Iran Daily Life A woman flashes a victory sign while walking at Tehran's traditional main bazaar, Iran, Thursday, July 16, 2026. (AP Photo/Vahid Salemi) (Vahid Salemi/AP Photo/Vahid Salemi)

DUBAI, United Arab Emirates — The United States and Iran escalated their attacks across the Middle East on Friday, trading strikes aimed at infrastructure and military targets as their battle over the Strait of Hormuz intensified.

The U.S. expanded its attacks against Iran by hitting more bridges and energy sites and collapsing a tower at a key Iranian port, following through on President Donald Trump's threats to pressure Tehran to ease its chokehold on the waterway vital to world energy supplies.

In response, Iran launched missiles into U.S.-allied nations in the Mideast, including Qatar, a mediator in the war, and Kuwait, where one of the desert nation's water desalination plants was damaged.

The region has endured days of back-and-forth attacks in a conflict increasingly focused on control of the strait, and the collapse of an interim ceasefire leaves no clear end in sight for the war that began more than four months ago. The U.S. Central Command said late Friday it had launched its seventh straight night of attacks aimed at degrading Iran's military.

Iranian officials say recent U.S. strikes have killed dozens of people and wounded hundreds, with new casualties reported Friday, when the U.S. military also acknowledged more injured service members.

Iran effectively closed the strait to shipping traffic after the U.S. and Israel launched the war on Feb. 28. That sent the price of oil soaring and gave Iran significant leverage in negotiations. The price of oil rose Friday above $86 a barrel, close to its highest level in a month, as crossings through the strait fell to a three-week low, according to an international shipping tracker.

In an address to the American public on Thursday evening, Trump insisted the war was going well. “We are likewise winning big in Iran, and you will see the fruits of that labor very, very shortly,” he said.

Before the war began, the U.S. had been in talks with Iran over its nuclear program. Trump now faces political pressure to bring the war to a close and avoid the kind of prolonged Middle East conflict he had campaigned against.

Bridges and 'electrical infrastructure' hit in Iran

The U.S. airstrikes hit bridges overnight into Friday in Iran’s southern Hormozgan province, Iranian state television reported. The attacks hit Bandar Khamir, a city on Iran’s coast on the Strait of Hormuz.

The highway and railway bridge strikes appeared aimed at cutting off Bandar Abbas, Iran’s main port, from roads leading into the Islamic Republic’s central region onward to Tehran, the capital.

Iran acknowledged “attacks on power infrastructure” during the U.S. airstrike campaign for the first time Friday when its Energy Ministry issued a call for people to use less power in southern provinces "experiencing extreme heat.” The ministry did not specify what was hit.

Iranian authorities said at least 46 people have been killed and more than 400 wounded in recent U.S. strikes, including eight killed in a strike on a bridge Friday.

U.S. officials acknowledged 13 additional U.S. service members — 10 Army soldiers and three Navy sailors — had been injured since Monday, but offered no further details. Since the war began, 14 U.S. service members have been killed and 427 wounded.

Tower at key port collapses in US strike

Central Command said it hit dozens of military and military infrastructure targets in Friday's airstrikes.

**Stated goal 1:**
Output the record lines as a JSON list of strings, one string per line and blank lines omitted, covering everything from the line containing "The image size is (1013, 662)." down to the line containing "[x=632, y=373]".

**Data listing:**
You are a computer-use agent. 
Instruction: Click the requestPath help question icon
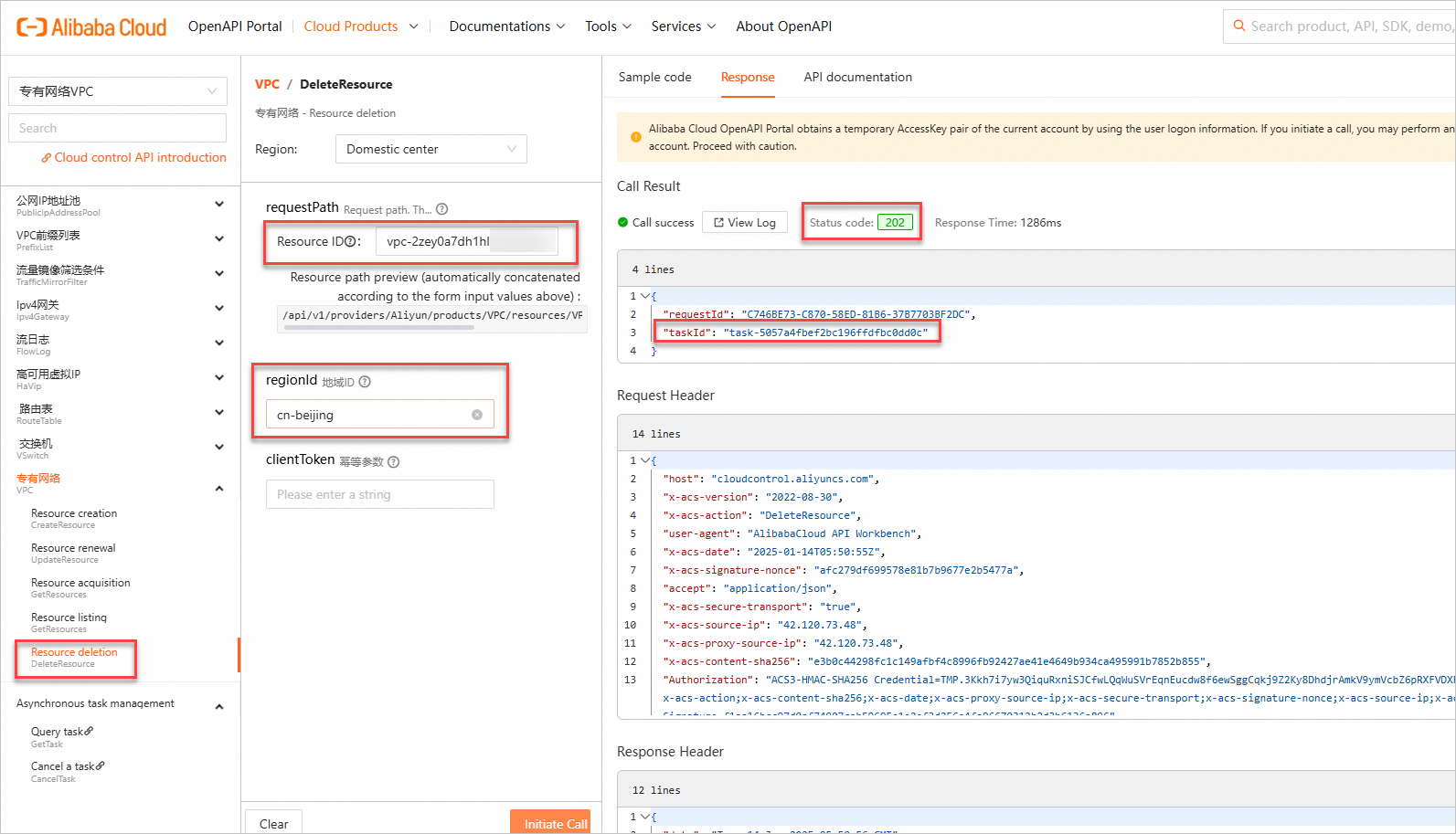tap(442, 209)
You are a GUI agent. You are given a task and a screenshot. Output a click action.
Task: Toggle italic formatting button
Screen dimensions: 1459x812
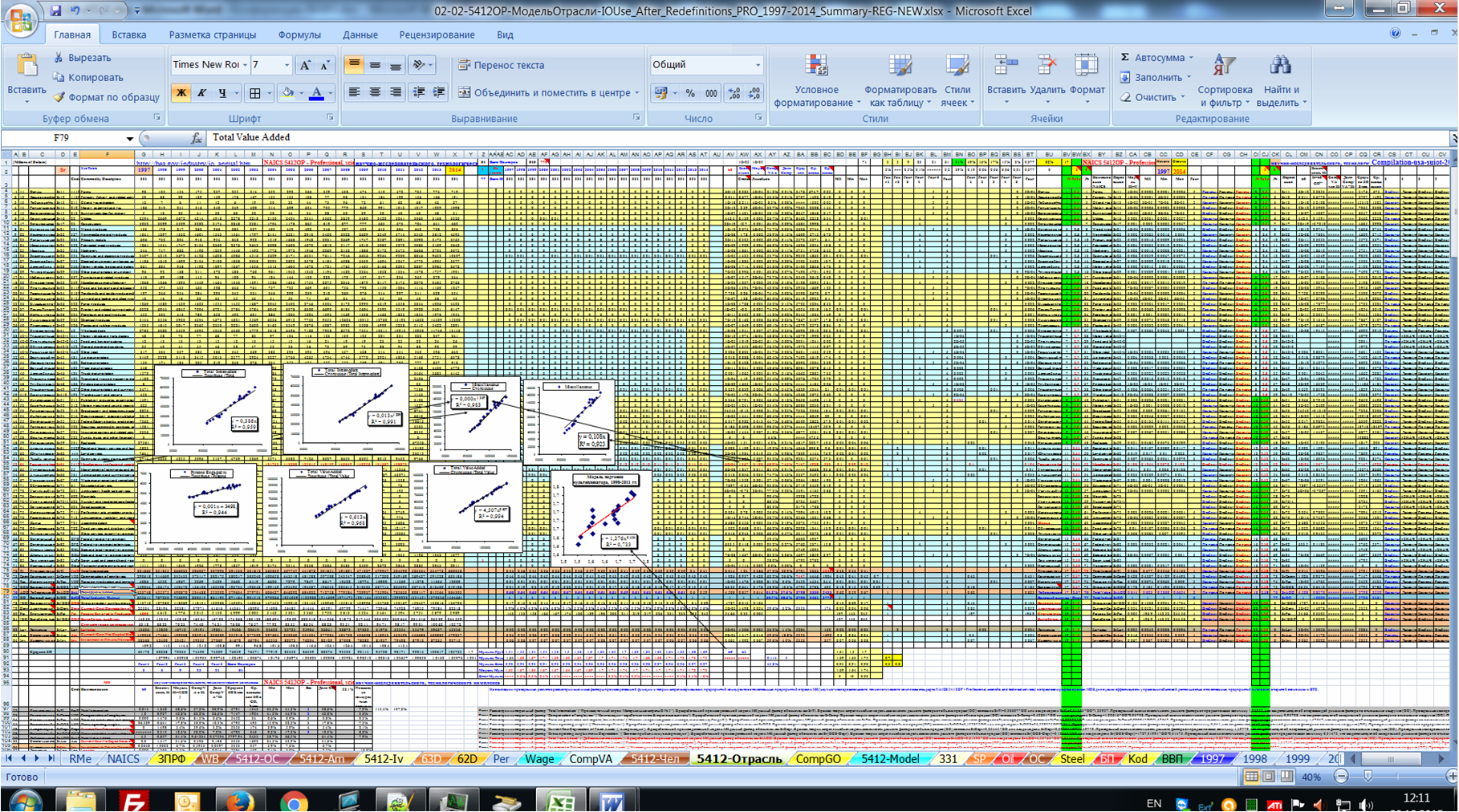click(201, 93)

==

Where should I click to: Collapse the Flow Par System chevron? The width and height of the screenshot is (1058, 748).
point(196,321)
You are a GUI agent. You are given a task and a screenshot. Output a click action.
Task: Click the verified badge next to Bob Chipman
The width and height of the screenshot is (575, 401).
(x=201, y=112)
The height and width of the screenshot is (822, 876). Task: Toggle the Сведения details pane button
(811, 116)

==

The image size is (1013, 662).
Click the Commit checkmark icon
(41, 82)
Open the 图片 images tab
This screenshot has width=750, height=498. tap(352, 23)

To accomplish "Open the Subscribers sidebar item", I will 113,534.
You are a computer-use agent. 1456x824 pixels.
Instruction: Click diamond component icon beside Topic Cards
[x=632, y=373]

**Stated goal 2:**
Write the next part of the news report on the U.S.-Iran strikes, picking up after its last sentence.

**Exercise result 1:**
[
  "The image size is (1013, 662).",
  "Click the Commit checkmark icon",
  "(41, 82)",
  "Open the 图片 images tab",
  "This screenshot has width=750, height=498. tap(352, 23)",
  "To accomplish \"Open the Subscribers sidebar item\", I will 113,534.",
  "You are a computer-use agent. 1456x824 pixels.",
  "Instruction: Click diamond component icon beside Topic Cards",
  "[x=632, y=373]"
]

**Exercise result 2:**
The strikes collapsed a tower at Iran’s Chabahar port on the Gulf of Oman, a key trade route for landlocked, neighboring Afghanistan, the state-run IRNA news agency reported and the U.S. military later confirmed.

Chabahar port, which Iran had been running with support from India, has been a repeated target of American airstrikes.

Iran said the tower oversees commercial traffic into the port. But Central Command said it was part of a maritime surveillance network used by Iran’s paramilitary Revolutionary Guard to “track and target” commercial vessels in the strait.

On Friday evening IRNA, Iranian state media, reported explosions in different areas across Iran, including in the central and south of the country. Local authorities said there was a U.S attack around Ahvaz City without elaborating. IRNA also reported the sound of an explosion in Lar, Yazd and Sirik.

Iran retaliates by targeting Qatar, a mediator in the war

On Friday, Qatar twice warned the public to take shelter as a barrage of Iranian missiles targeted the nation. People heard explosions overhead as air defenses fired to intercept the missiles. Qatar’s Interior Ministry said falling debris wounded a child.

Iran also targeted Bahrain and Kuwait early Friday.

In Kuwait, authorities said Iran attacked a power and water desalination plant, causing widespread damage to the station. Kuwait said it extinguished the blaze and was working to assess the damage and get the station working again. About 90% of the country's drinking water comes from desalination.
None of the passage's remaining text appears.